But no, Dinallo was right. Neither a rational calculus or sexual favors can explain Warburg Pincus’ planned investment; it must have been extortion. I had somehow thought that there was enough reason to keep the bond insurers on life support (the collateral damage will indeed be dreadful) that some sort of group might step forward and keep them going a while (a year? eighteen months?) till the worst of the fixed income crisis was past, and their downgrades wouldn’t be as damaging as when market psychology was fragile. But I now cannot imagine that will happen given the dreadful fundamentals.

And the truly bizarre thing is that there is so much concern and focus on the imploding equity bases of the big banks and securities firms, and the tsuris of the bond insurers is treated as a sideshow. Yet a crisis at MBIA and Ambac will feed into and amplify problems in Wall Street. Dollars spent rescuing the guarantors (not as ongoing entities, BTW; forbid them to write new business and put them in run-off mode) will stem more damage than pumping a comparable amount of dough into faltering investment banks.

Now to the high points of the treatise:

The stock in MBIA and Ambac is that of their holding companies. It is their insurance subsidiaries that are regulated and write guarantees. The insurance companies can pay dividends of 10% of their surplus per annum, plus special dividends if the powers that be permit it.

For credit guarantees to be attractive to customers, the premium has to be lower than the credit spread assigned by the market. This business model worked for municipal general obligation bonds, which never defaulted (at worst, they missed a few payments) yet the rating agencies graded them more harshly than corporate credits. By contrast, as we have seen, rating agencies have given structured credits higher rating than corporate issuers with similar default probabilities would garner.

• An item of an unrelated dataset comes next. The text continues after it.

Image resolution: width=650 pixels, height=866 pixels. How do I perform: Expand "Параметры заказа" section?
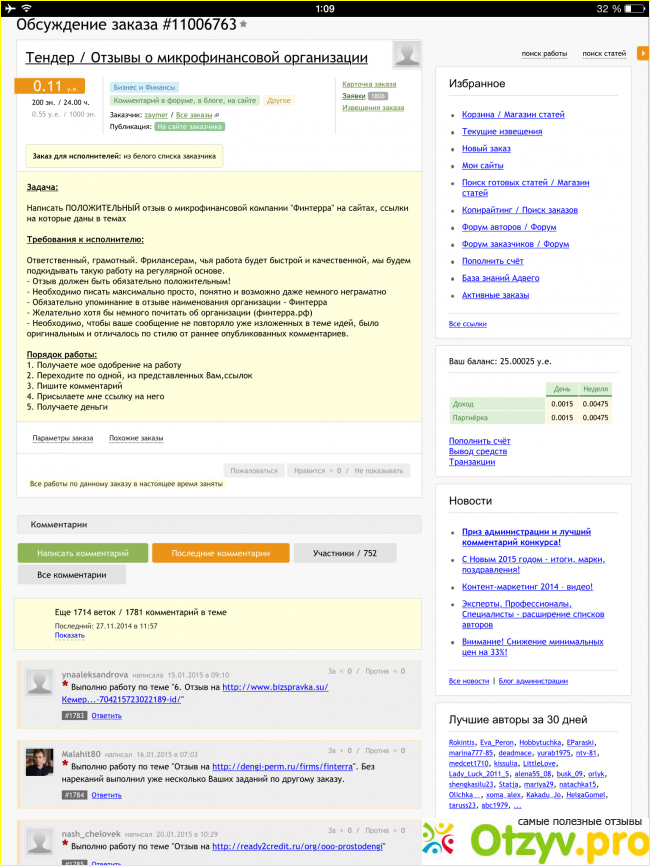62,438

Thus, the guarantors have gone straight from a low/no risk model to not merely a high-risk model, but one where the economics could not work unless they got exceptionally lucky. To make matters worse, Investors have systematically taken too little spread for the risk of structured bond deals, and the bond guarantors were demanding only a fraction of that already inadequate risk premium for its ratings upgrades.

Now for some numbers:

Annual Premium as a Percent of Exposure:

MBIA 18 basis points
Ambac 21 basis points
Note this figure happens to equal each company’s excess capital/credit exposure. Hhhm

Leverage (Net Debt Service Outstanding/Statutory Capital)

MBIA 147X
Ambac 143X

The next section goes through the bond insurers’ exposures by business segment. For example, it applies the 3Q CDO writedowns taken by Citi and Merrill, which like the guarantors, were exposed mainly to highly rated paper. Note we’ve had more stunning deductions since then (note that MBIA is using “mark to model” on nearly 93% of its net derivatives exposure). For home equity loans and CES (closed end second mortgages), while mortgage insurers like Radian and MGIC have taken considerable reserves that the market still regards as too low, bond insurers have taken virtually no reserves against these exposures.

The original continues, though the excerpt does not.